Saved entries:
*** Block opens ***
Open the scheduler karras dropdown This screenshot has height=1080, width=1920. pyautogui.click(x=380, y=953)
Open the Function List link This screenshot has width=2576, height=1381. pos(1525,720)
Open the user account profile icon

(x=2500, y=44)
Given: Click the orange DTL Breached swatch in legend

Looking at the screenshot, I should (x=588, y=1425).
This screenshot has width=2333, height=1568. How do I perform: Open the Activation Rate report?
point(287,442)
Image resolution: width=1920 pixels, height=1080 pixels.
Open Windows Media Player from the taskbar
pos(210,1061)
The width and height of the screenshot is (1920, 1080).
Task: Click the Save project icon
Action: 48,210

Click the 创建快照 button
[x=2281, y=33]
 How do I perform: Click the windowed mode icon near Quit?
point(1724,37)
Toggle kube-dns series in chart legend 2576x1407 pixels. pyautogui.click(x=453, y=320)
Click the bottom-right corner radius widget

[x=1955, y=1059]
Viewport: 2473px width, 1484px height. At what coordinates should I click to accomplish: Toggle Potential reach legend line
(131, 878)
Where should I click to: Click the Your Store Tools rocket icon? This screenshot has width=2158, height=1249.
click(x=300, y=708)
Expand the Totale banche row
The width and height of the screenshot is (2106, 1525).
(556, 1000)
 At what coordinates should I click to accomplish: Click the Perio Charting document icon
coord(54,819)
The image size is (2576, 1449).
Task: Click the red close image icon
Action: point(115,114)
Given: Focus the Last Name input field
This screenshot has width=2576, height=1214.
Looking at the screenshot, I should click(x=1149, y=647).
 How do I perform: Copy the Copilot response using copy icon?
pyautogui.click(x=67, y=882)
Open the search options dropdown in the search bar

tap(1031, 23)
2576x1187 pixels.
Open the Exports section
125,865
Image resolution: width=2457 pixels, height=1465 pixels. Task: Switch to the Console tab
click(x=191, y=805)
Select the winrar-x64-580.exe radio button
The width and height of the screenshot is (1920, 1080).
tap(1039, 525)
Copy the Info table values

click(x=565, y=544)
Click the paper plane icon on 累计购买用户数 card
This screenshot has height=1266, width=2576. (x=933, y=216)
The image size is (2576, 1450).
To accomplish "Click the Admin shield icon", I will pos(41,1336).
*** Block closes ***
All of the data above needs to be transcribed verbatim.

Your response:
Open the scheduler karras dropdown This screenshot has height=1080, width=1920. pyautogui.click(x=380, y=953)
Open the Function List link This screenshot has width=2576, height=1381. pos(1525,720)
Open the user account profile icon

(x=2500, y=44)
Given: Click the orange DTL Breached swatch in legend

Looking at the screenshot, I should (x=588, y=1425).
This screenshot has width=2333, height=1568. How do I perform: Open the Activation Rate report?
point(287,442)
Image resolution: width=1920 pixels, height=1080 pixels.
Open Windows Media Player from the taskbar
pos(210,1061)
The width and height of the screenshot is (1920, 1080).
Task: Click the Save project icon
Action: 48,210

Click the 创建快照 button
[x=2281, y=33]
 How do I perform: Click the windowed mode icon near Quit?
point(1724,37)
Toggle kube-dns series in chart legend 2576x1407 pixels. pyautogui.click(x=453, y=320)
Click the bottom-right corner radius widget

[x=1955, y=1059]
Viewport: 2473px width, 1484px height. At what coordinates should I click to accomplish: Toggle Potential reach legend line
(131, 878)
Where should I click to: Click the Your Store Tools rocket icon? This screenshot has width=2158, height=1249.
click(x=300, y=708)
Expand the Totale banche row
The width and height of the screenshot is (2106, 1525).
(556, 1000)
 At what coordinates should I click to accomplish: Click the Perio Charting document icon
coord(54,819)
The image size is (2576, 1449).
Task: Click the red close image icon
Action: point(115,114)
Given: Focus the Last Name input field
This screenshot has width=2576, height=1214.
Looking at the screenshot, I should click(x=1149, y=647).
 How do I perform: Copy the Copilot response using copy icon?
pyautogui.click(x=67, y=882)
Open the search options dropdown in the search bar

tap(1031, 23)
2576x1187 pixels.
Open the Exports section
125,865
Image resolution: width=2457 pixels, height=1465 pixels. Task: Switch to the Console tab
click(x=191, y=805)
Select the winrar-x64-580.exe radio button
The width and height of the screenshot is (1920, 1080).
tap(1039, 525)
Copy the Info table values

click(x=565, y=544)
Click the paper plane icon on 累计购买用户数 card
This screenshot has height=1266, width=2576. (x=933, y=216)
The image size is (2576, 1450).
To accomplish "Click the Admin shield icon", I will pos(41,1336).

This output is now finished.